Records contained in a dataset:
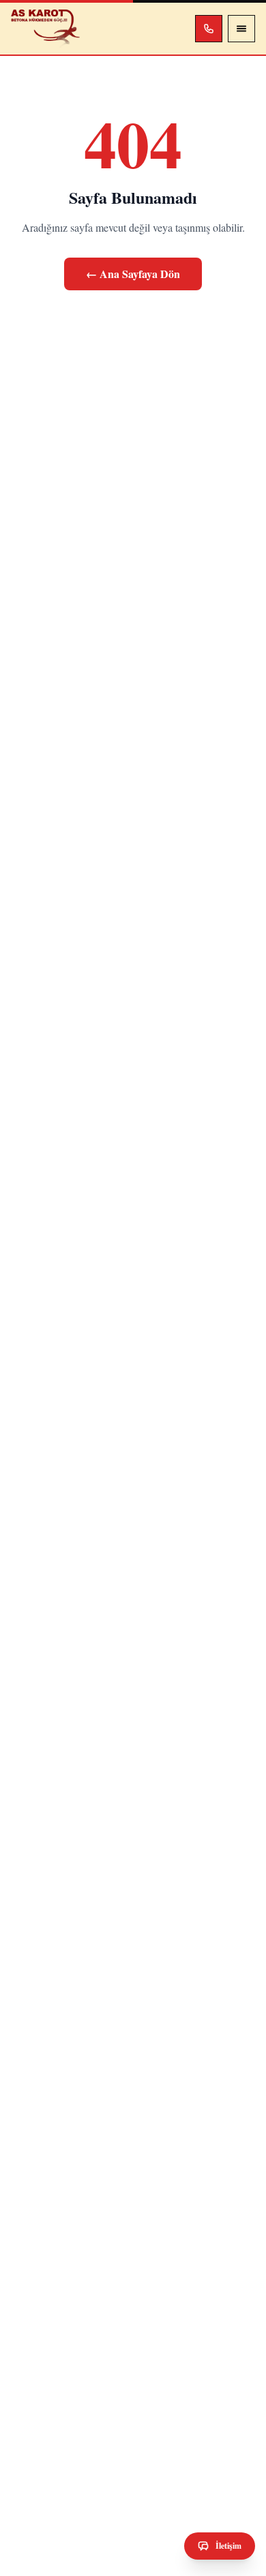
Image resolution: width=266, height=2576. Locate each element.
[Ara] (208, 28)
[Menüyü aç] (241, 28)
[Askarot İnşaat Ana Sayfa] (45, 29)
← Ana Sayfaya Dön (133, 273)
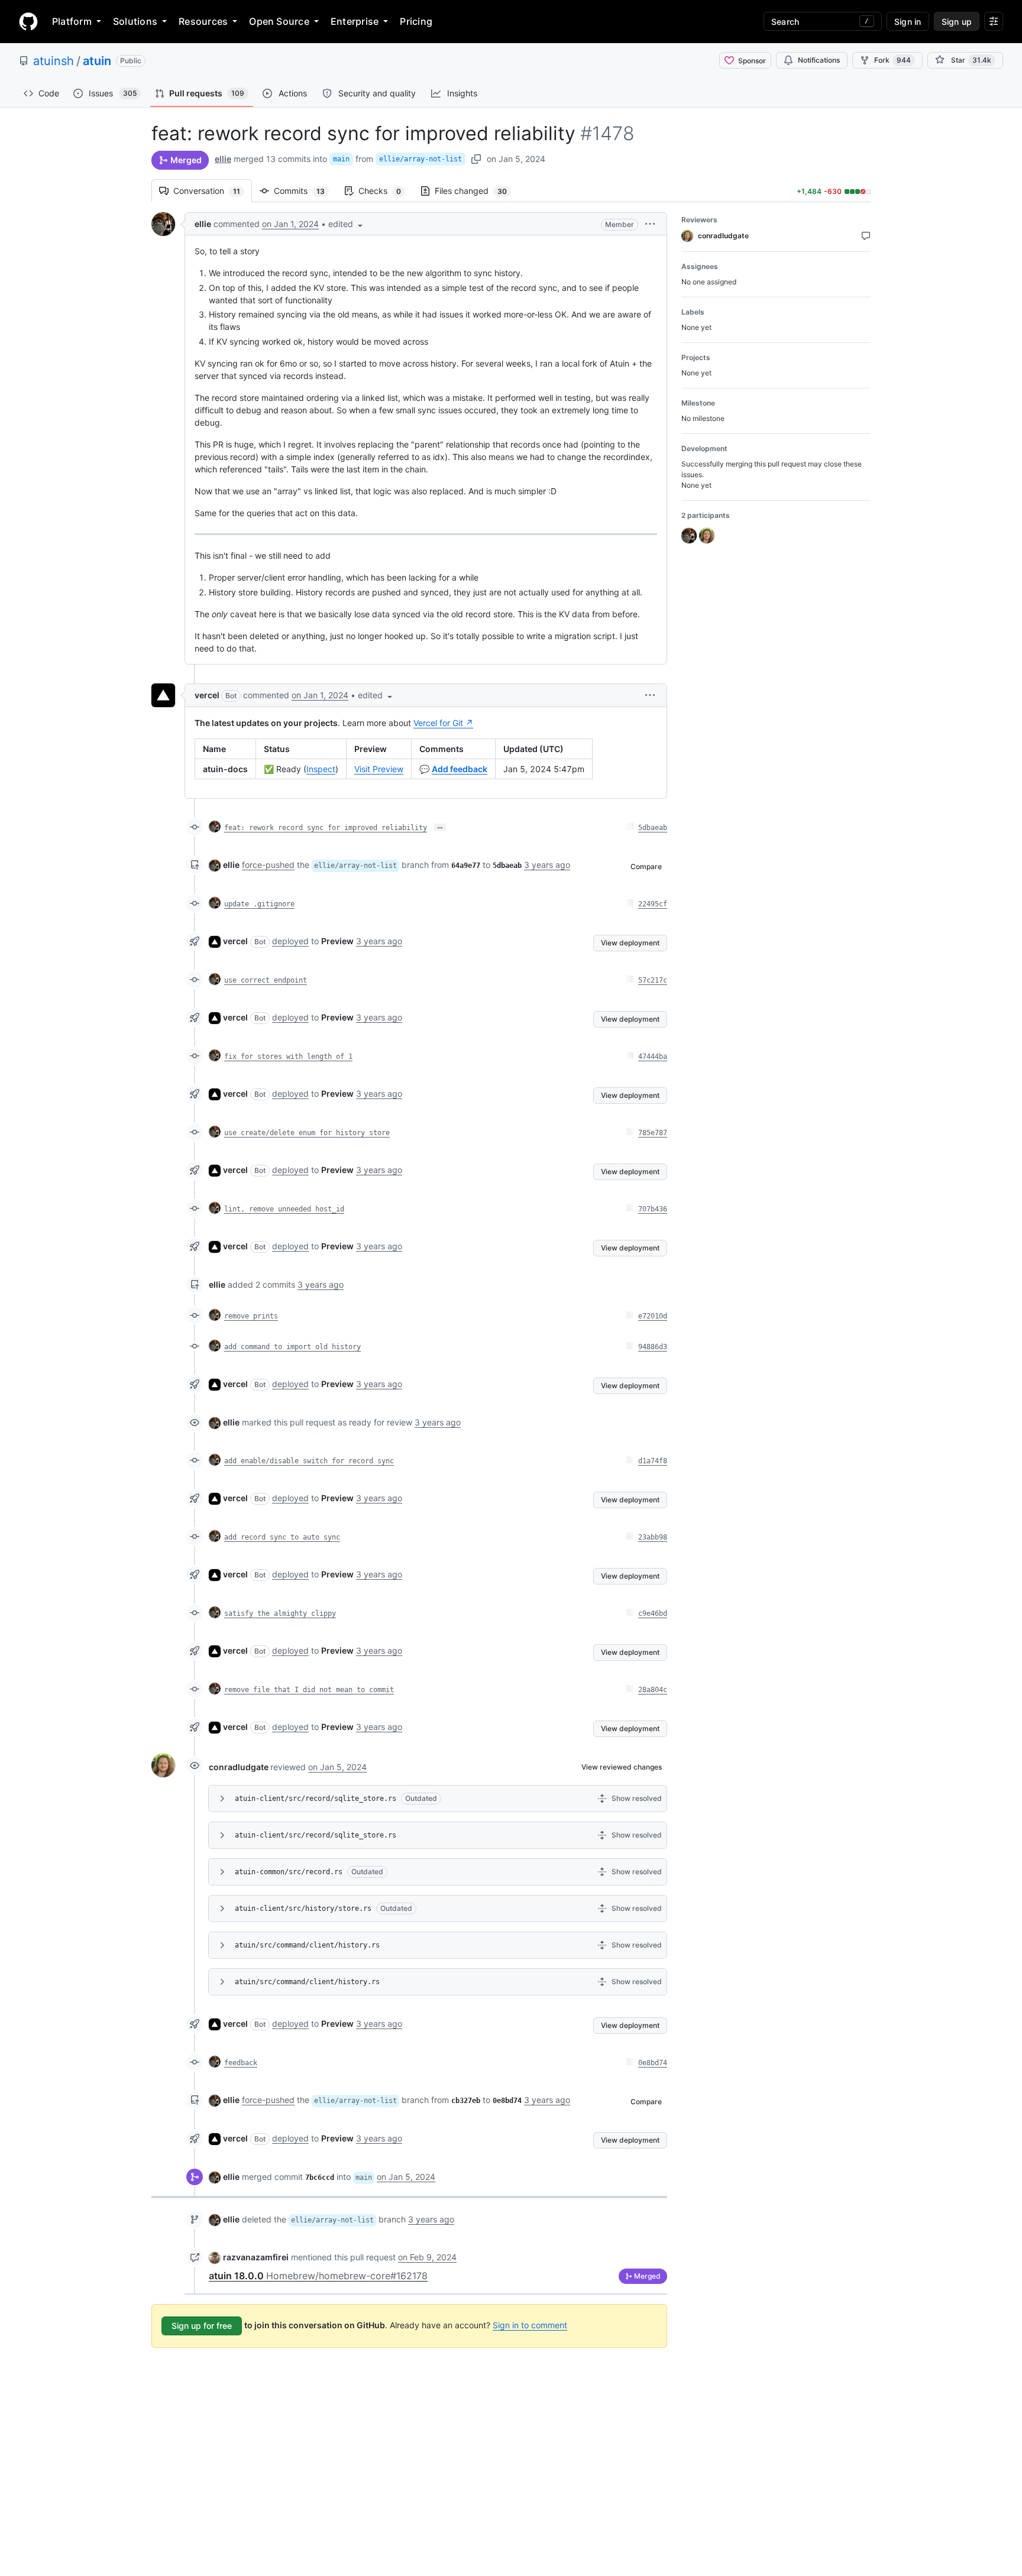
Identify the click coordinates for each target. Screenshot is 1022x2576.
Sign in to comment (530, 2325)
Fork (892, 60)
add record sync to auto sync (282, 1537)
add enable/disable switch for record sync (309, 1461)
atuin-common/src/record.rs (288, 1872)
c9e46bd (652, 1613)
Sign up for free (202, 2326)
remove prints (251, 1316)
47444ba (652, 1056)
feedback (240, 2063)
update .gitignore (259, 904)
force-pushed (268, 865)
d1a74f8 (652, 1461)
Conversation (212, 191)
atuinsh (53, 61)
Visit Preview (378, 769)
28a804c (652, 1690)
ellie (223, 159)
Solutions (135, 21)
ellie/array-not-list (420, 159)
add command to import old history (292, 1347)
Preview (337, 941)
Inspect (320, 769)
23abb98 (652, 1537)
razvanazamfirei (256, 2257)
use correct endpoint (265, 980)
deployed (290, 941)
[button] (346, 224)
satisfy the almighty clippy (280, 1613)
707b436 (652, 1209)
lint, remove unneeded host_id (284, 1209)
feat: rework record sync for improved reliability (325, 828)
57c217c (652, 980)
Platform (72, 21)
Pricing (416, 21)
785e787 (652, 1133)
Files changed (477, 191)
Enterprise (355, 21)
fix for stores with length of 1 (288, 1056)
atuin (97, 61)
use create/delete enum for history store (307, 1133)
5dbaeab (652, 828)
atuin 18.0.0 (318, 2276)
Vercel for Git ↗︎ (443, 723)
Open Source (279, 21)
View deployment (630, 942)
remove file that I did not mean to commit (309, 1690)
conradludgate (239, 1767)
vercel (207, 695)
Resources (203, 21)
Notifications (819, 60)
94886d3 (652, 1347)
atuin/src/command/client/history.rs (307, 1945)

WHAT THE EXERCISE ASKS:
Every line above should be duplicated exactly; the pictures are to be left out.

OUTPUT BELOW:
Image resolution: width=266, height=2576. Locate each element.
[Ara] (208, 28)
[Menüyü aç] (241, 28)
[Askarot İnşaat Ana Sayfa] (45, 29)
← Ana Sayfaya Dön (133, 273)
Identify the click coordinates for each target. Screenshot is 1022x2576.
Sign in to comment (530, 2325)
Fork (892, 60)
add record sync to auto sync (282, 1537)
add enable/disable switch for record sync (309, 1461)
atuin-common/src/record.rs (288, 1872)
c9e46bd (652, 1613)
Sign up for free (202, 2326)
remove prints (251, 1316)
47444ba (652, 1056)
feedback (240, 2063)
update .gitignore (259, 904)
force-pushed (268, 865)
d1a74f8 (652, 1461)
Conversation (212, 191)
atuinsh (53, 61)
Visit Preview (378, 769)
28a804c (652, 1690)
ellie (223, 159)
Solutions (135, 21)
ellie/array-not-list (420, 159)
add command to import old history (292, 1347)
Preview (337, 941)
Inspect (320, 769)
23abb98 (652, 1537)
razvanazamfirei (256, 2257)
use correct endpoint (265, 980)
deployed (290, 941)
[button] (346, 224)
satisfy the almighty clippy (280, 1613)
707b436 (652, 1209)
lint, remove unneeded host_id (284, 1209)
feat: rework record sync for improved reliability (325, 828)
57c217c (652, 980)
Platform (72, 21)
Pricing (416, 21)
785e787 (652, 1133)
Files changed (477, 191)
Enterprise (355, 21)
fix for stores with length of 1 (288, 1056)
atuin (97, 61)
use create/delete enum for history store (307, 1133)
5dbaeab (652, 828)
atuin 18.0.0 (318, 2276)
Vercel for Git ↗︎ (443, 723)
Open Source (279, 21)
View deployment (630, 942)
remove file that I did not mean to commit (309, 1690)
conradludgate (239, 1767)
vercel (207, 695)
Resources (203, 21)
Notifications (819, 60)
94886d3 (652, 1347)
atuin/src/command/client/history.rs (307, 1945)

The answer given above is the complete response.